WHAT NEEDS TO BE DONE:
In the material below, find the line containing "Task: Open Camera Raw preferences gear icon" and output it and all lines after it exactly, through the last one, without the pictures.

INFORMATION SHOWN:
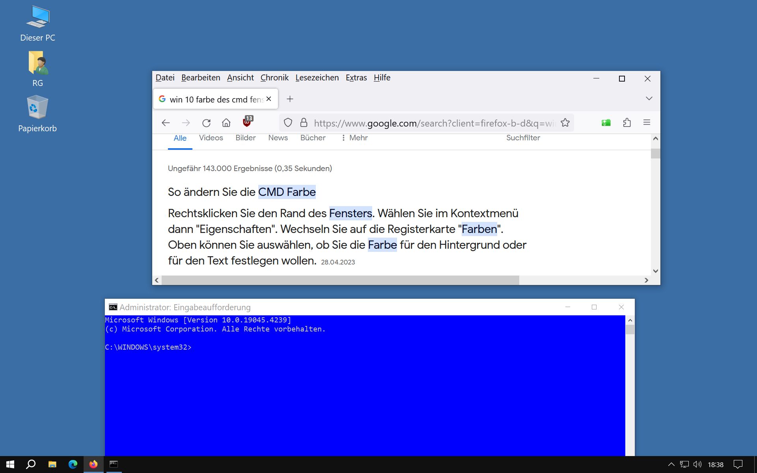
Task: Switch to News search results
Action: 278,138
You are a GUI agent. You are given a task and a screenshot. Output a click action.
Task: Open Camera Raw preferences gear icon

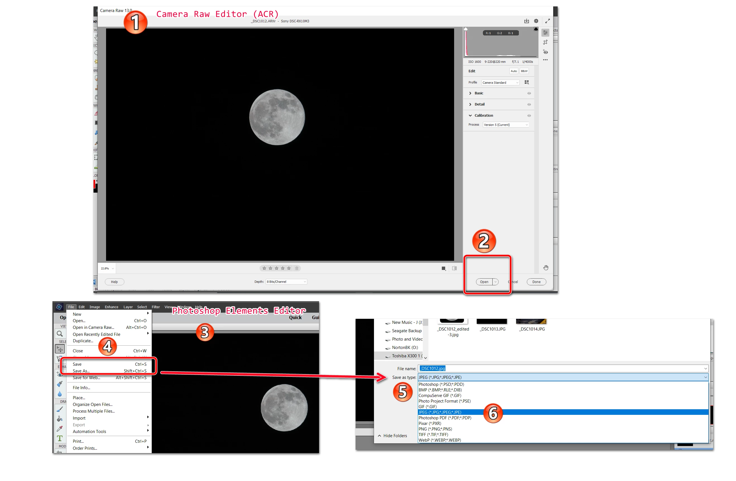click(536, 21)
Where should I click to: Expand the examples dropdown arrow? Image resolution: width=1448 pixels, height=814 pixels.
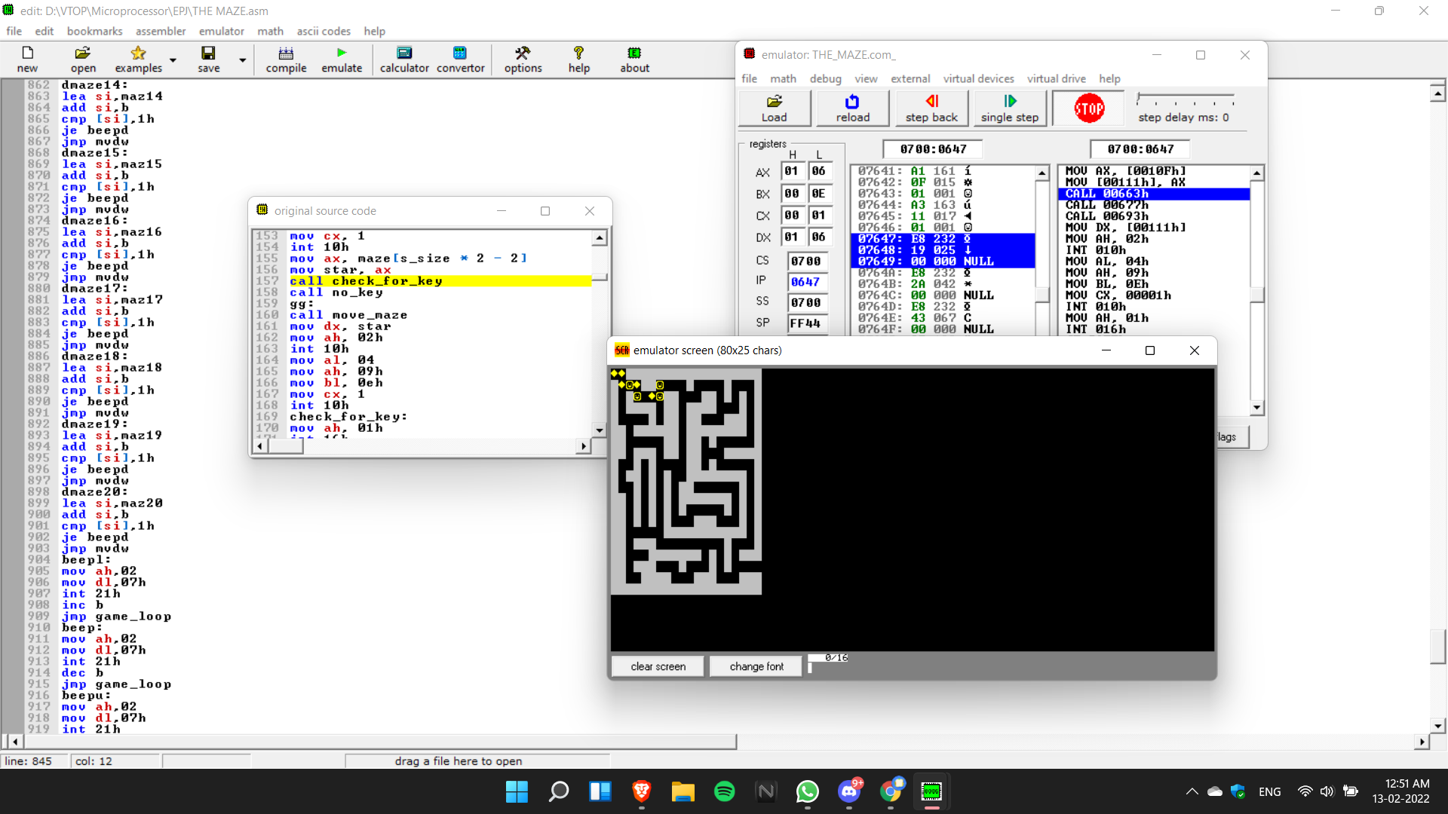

YOUR RESPONSE:
Task: Open Camera Raw preferences gear icon

click(536, 21)
Where should I click to: Expand the examples dropdown arrow? Image resolution: width=1448 pixels, height=814 pixels.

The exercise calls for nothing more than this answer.